The Board of Governors of the International Atomic Energy Agency (IAEA) is one of the two policy making bodies of the IAEA, along with the annual General Conference of IAEA members.

The Board, in its five yearly meetings, is responsible for making most of the policy of the IAEA. The Board makes recommendations to the General Conference on IAEA activities and budget, is responsible for publishing IAEA standards and appoints the agency's Director General, subject to General Conference approval.

The Board generally meets five times per year: in March and June, twice in September (before and after the General Conference) and in November.

Membership 

The Board consists of 35 IAEA Member States, each with a single vote. Thirteen are designated by the previous Board as being either among the ten countries most advanced in atomic energy technology or the most advanced from any of the eight regional groups not represented by the first ten.

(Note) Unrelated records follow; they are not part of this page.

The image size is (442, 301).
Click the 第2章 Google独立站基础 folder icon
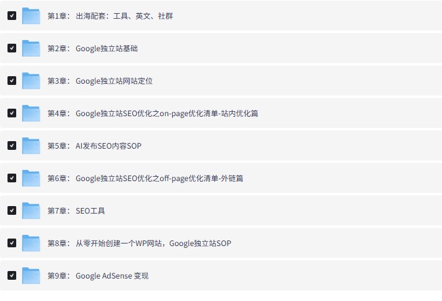pyautogui.click(x=31, y=48)
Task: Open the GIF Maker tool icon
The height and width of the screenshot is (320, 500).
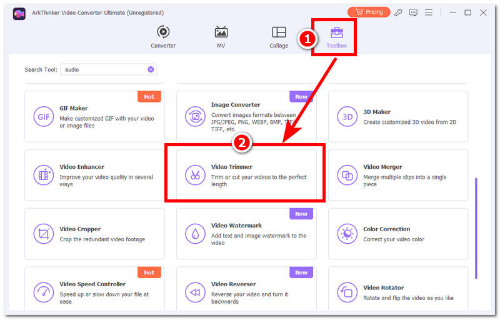Action: (43, 117)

Twenty-two Board Members are elected by the IAEA General Conference to two-year terms, eleven each year, and twenty IAEA member states are elected to the Board by the General Conference based on the following geographic distribution:

Two additional members are also elected, one from each of the following sets of areas:
 rotating among Africa, Middle East and South Asia, South East Asia and the Pacific
 rotating among Middle East and South Asia, South East Asia and the Pacific, Far East.

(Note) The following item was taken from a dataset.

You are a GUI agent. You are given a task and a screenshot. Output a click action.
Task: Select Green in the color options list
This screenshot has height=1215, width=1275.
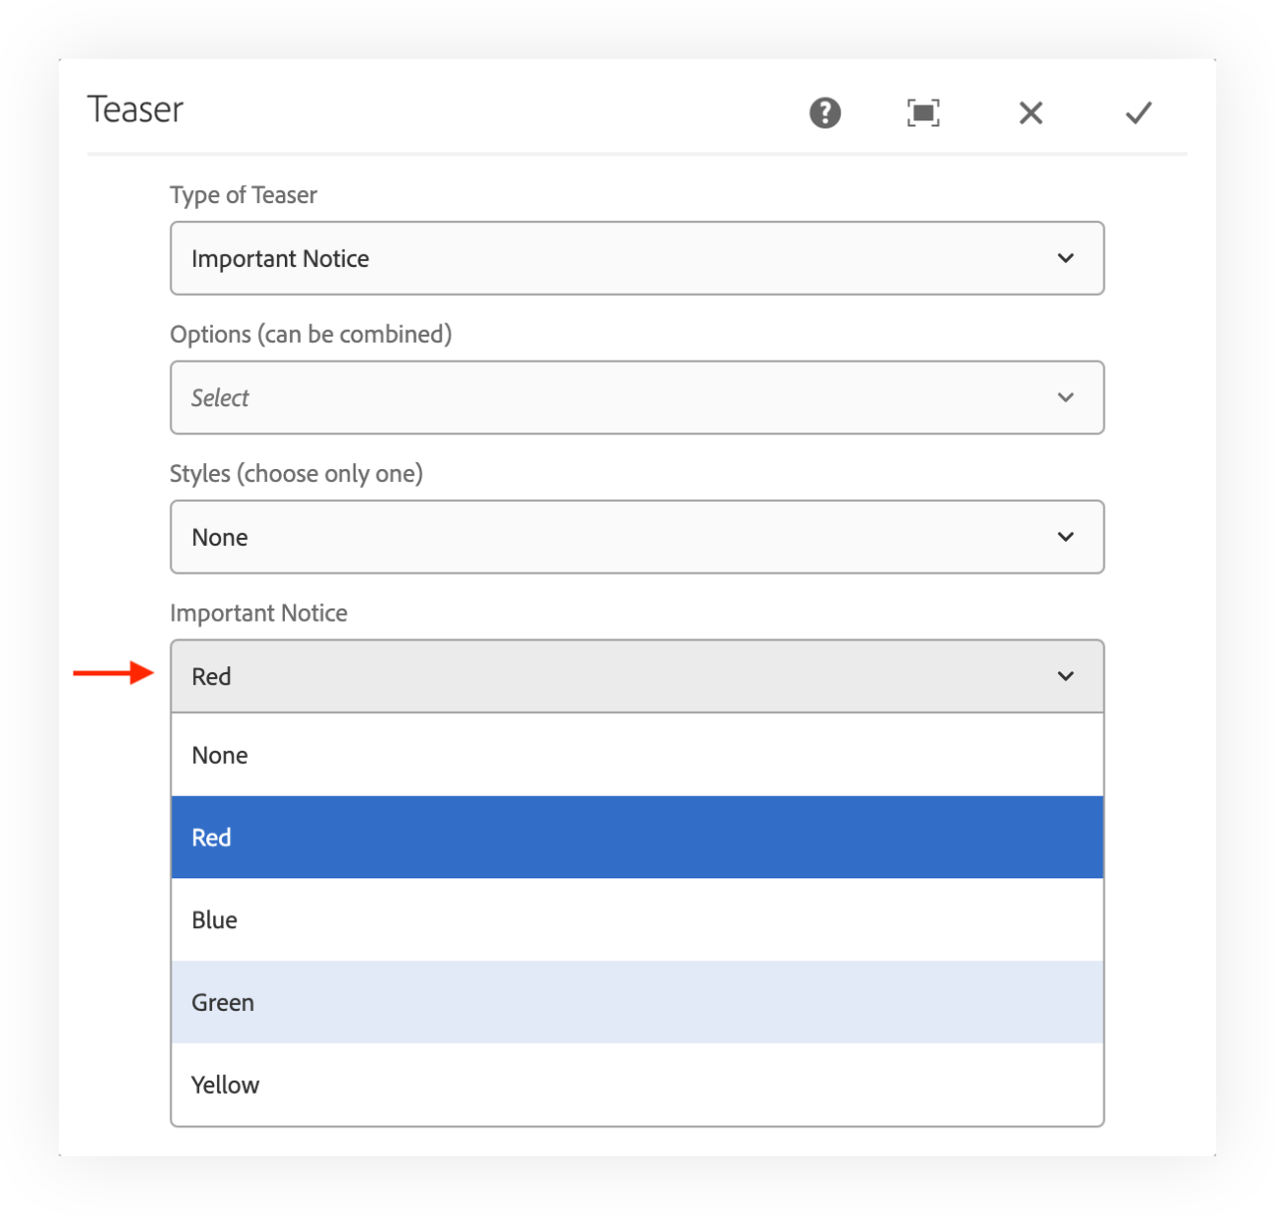coord(638,1002)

The 35 members for the period 2022–2023 are: Argentina, Australia, Brazil, Bulgaria, Burundi, Canada, China, Colombia, the Czech Republic, Denmark, Finland, France, Germany, Guatemala, India, Ireland, Japan, Kenya], the Republic of Korea, Libya, Namibia, Pakistan, Qatar, Poland, Russia, Saudi Arabia, Singapore, Slovenia, South Africa, Switzerland, Turkey, the United Arab Emirates, the United Kingdom, the United States of America, Uruguay, and Vietnam.

The Chair of the Board of Governors for 2022-2023 is Mr. Ivo Sramek from the Czech Republic.

The Vice Chairs are Eoin O'Leary from Ireland and Nelson Antonio Tabajara de Oliveira  from Brazil.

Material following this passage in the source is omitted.